BLAS and LAPACK¶
Matrix multiplication, matrix decomposition and other linear algebra operations are handled by external BLAS/LAPACK libraries, such as Intel MKL, AMD AOCL, OpenBLAS, etc. MOCCA just acts as the translation layer between the C++ objects and the BLAS/LAPACK library. Any library is supported as long as it provided standard CBLAS
and LAPACKE
interfaces. MOCCA also have integration with Intel MKL.
It is recommended to use CMake to build your project, but GNU Makefile and other build systems can be used as well. When using CMake, set the variable MOCCA_BLAS
to intel-mkl
, amd-aocl
or openblas
before calling find_package()
. The MOCCA configuration script will automatically link your project to the correct libraries. You can use the environment variables AOCLROOT
/MKLROOT
to indicate the installation path of the AMD AOCL/Intel MKL.

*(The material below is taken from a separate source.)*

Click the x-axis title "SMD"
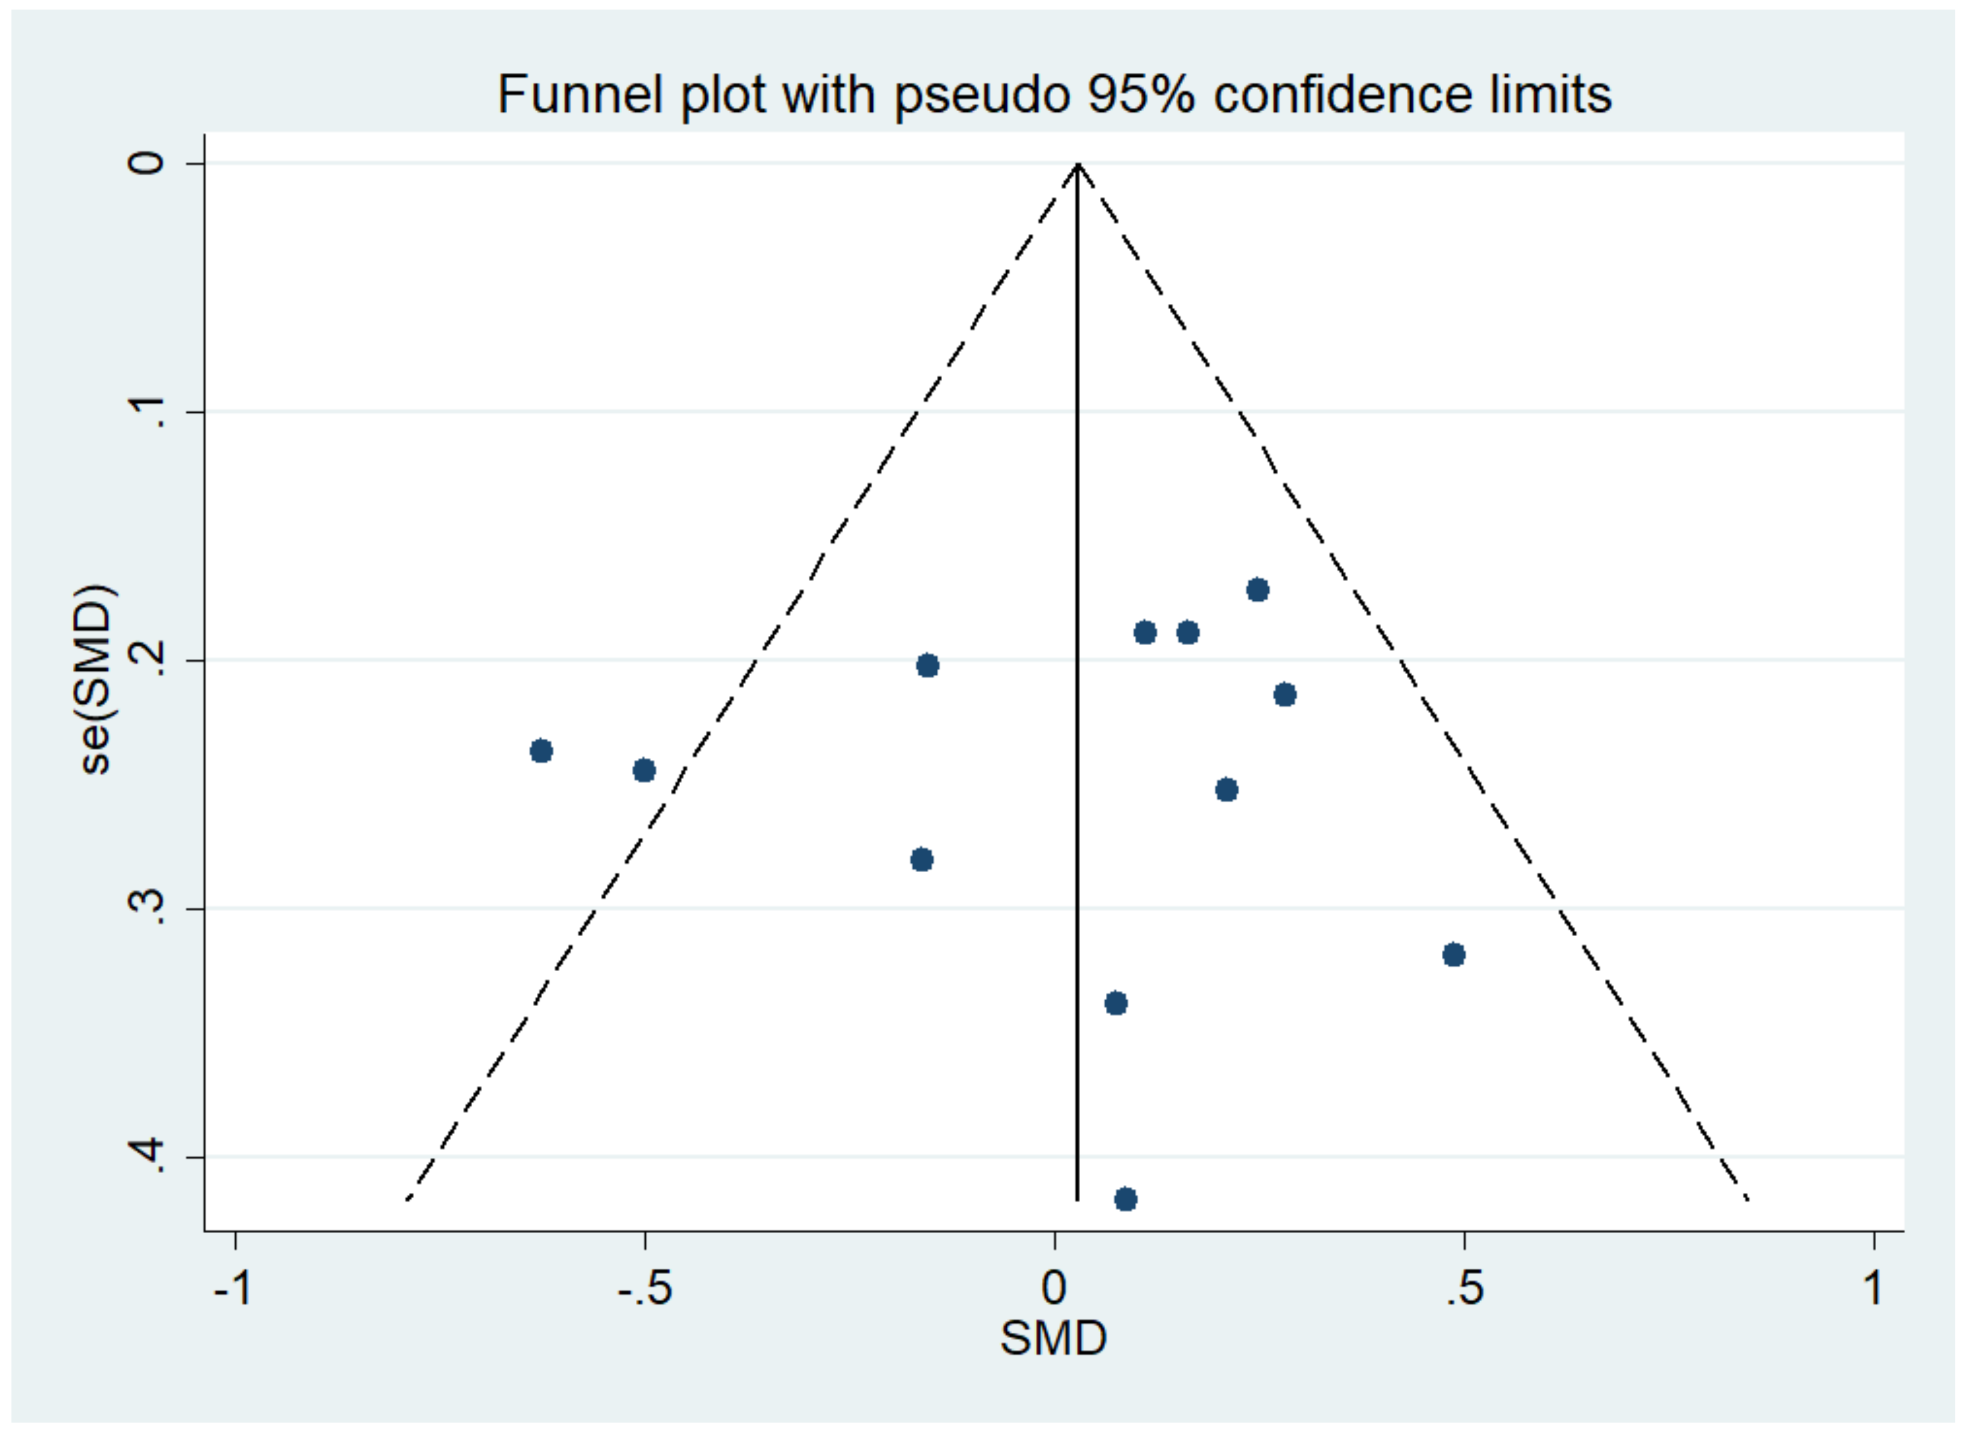Image resolution: width=1967 pixels, height=1434 pixels. [1053, 1338]
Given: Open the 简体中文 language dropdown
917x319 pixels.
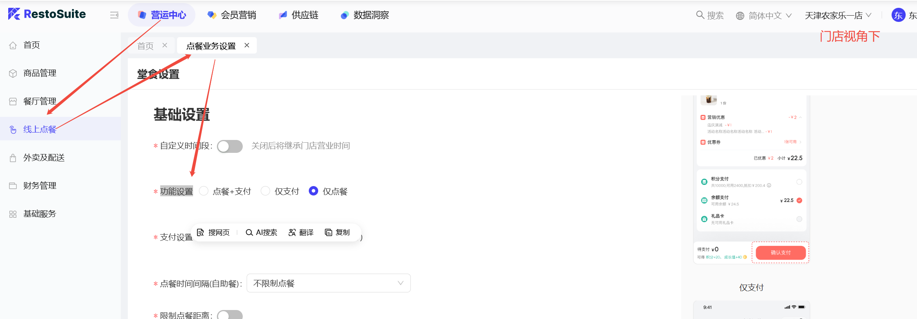Looking at the screenshot, I should coord(764,16).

For other build systems, define the preprocessing directive MOCCA_BLAS
to MKL
(for Intel MKL) or CBLAS
(for all other BLAS libraries) before include any MOCCA’s header. You must then link your project with the appropriate libraries. If MOCCA_BLAS
is not specified, the default is intel-mkl
/MKL
.
For sparse BLAS operations, MOCCA will use the Intel MKL implementation if it is available. Otherwise, will fall back to the built-in kernels.
Warning
BLAS/LAPACK routines only work with floating-point numbers.
Note
Intel(R) MKL and AMD AOCL are proprietary software and it is the responsibility of users to buy or register for community (free) licenses for their products.
Note
In newer versions of Intel MKL (v2020.2 and up), most routines seem to have good performance in both Intel and AMD processors. Nevertheless, if you encounter performance issues in AMD CPUs, you can follow the instructions in Daniel’s blog to force Intel MKL to use a more efficient code path. In older versions of Intel MKL, set the environment variable MKL_DEBUG_CPU_TYPE=5
before calling your program to force MKL to use the AVX2 code path in AMD processors (see Pudget Systems’ blogpost for more information).
Matrix Multiplication¶
Currently, the mult()
method supports the following operations between matrices:
\(\mathbf{C} = \alpha \mathbf{A} \mathbf{B} + \beta \mathbf{C}\)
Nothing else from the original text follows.